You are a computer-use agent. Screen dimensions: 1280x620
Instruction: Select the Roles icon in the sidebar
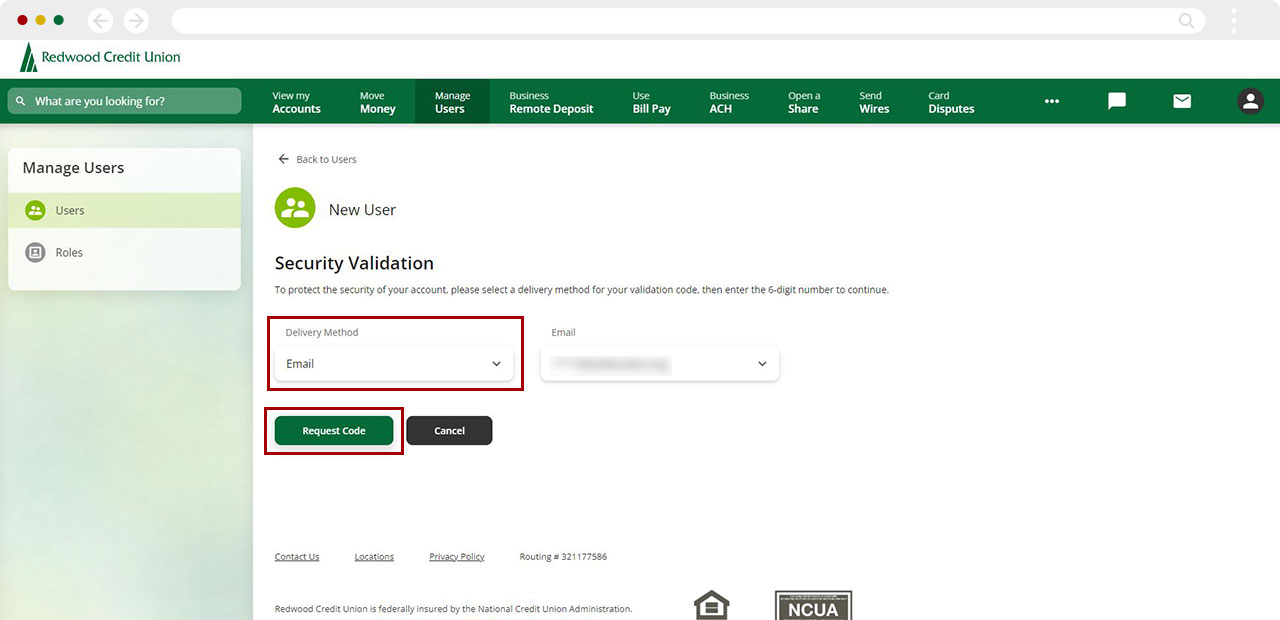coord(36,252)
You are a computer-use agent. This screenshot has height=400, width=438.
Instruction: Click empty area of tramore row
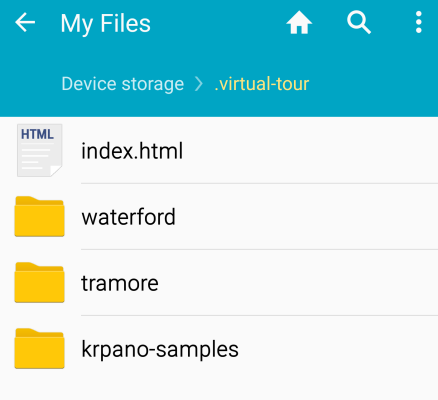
****
PROBLEM TO WORK ON –
Extract every line of text from the material above, reproducing each one verbatim and leaving out the pictures.

CORRECT OUTPUT –
You are a computer-use agent. Screen dimensions: 1280x620
Instruction: Select the Roles icon in the sidebar
coord(36,252)
You are a computer-use agent. This screenshot has height=400, width=438.
Instruction: Click empty area of tramore row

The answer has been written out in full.